As I continue my mental struggle to understand the "brand new day" model of advertising alchemy represented by Google, here comes a cautionary tale from the New York Times about Paul Downs, owner of Paul Downs Cabinetry outside of Philadelphia. He managed his own AdWords campaign, and from what I can tell, he was looking at all the right metrics and seems completely in tune with Google's new world.
To get to the bottom line of this story, Paul Downs Cabinetry makes high-end conference tables for corporate customers. His AdWords budget had been yielding good results until the Spring of this year, when his mix of inquiries shifted to a lower-margin modular conference table, while orders for the corporate units fell out of bed. Mr. Downs seems to be a very number savvy business owner, and he couldn't figure out the issue.
As he checked with search engine optimization firms, they too couldn't seem to offer him any real economics for hiring them, and they seemed bereft of any meaningful suggestions, other than increasing his ad budget.

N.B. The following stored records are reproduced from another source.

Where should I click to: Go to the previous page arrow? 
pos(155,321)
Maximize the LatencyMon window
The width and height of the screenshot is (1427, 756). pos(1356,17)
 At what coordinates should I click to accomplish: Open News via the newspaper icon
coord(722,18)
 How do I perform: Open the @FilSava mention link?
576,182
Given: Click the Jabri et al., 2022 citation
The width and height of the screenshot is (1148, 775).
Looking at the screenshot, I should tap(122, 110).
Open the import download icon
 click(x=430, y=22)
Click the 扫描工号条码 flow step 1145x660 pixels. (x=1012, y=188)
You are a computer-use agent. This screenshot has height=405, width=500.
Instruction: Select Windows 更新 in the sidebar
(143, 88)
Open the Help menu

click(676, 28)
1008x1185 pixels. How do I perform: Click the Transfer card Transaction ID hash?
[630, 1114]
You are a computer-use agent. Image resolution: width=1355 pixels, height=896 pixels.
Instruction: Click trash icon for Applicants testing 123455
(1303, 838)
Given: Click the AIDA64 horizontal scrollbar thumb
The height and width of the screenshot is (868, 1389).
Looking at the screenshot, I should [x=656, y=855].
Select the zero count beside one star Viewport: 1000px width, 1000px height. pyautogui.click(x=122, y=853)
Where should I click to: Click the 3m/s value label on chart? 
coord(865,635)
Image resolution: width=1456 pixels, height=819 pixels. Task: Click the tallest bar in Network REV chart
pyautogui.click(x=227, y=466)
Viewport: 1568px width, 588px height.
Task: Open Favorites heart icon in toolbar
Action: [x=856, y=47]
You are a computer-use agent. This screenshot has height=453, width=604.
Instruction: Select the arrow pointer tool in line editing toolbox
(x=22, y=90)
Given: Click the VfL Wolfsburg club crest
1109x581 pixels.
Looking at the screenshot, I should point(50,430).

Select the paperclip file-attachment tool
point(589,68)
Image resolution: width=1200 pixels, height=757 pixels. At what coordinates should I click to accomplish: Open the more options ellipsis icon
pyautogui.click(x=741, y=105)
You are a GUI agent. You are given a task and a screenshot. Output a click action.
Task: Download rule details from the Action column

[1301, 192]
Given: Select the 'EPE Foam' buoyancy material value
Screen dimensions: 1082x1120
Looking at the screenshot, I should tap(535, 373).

It turned out that Google's algorithms are driven by click rates, which wasn't a surprise to him. The problem was that the education market was clicking a lot to look at his lower-end modular tables, but these didn't turn into click-through corporate inquiries or sales. The algorithm switched his ad dollars to those times of day when the click rates were the highest, namely when education staffers were browsing and clicking. By the time of day when his corporate prospects started browsing, his ads had stopped running, since they were directed to high click rate times of day.
His dollars were in the wrong place, despite the black box wizardry of the algorithms. It turned out there was a fix by restructuring his program into several smaller programs. I had a few observations. Why should a savvy small business owner have to supply this much intellectual capital into a program whose whole basis is that it is smarter and learns?
It seems like the AdWords algorithms themselves should been able to see this difference between clicks that turned into click-throughs and those that didn't.
Those SEO consultants are an entire industry created by the Google's model. The ones in Paul's story seem about as shady as penny stock brokers!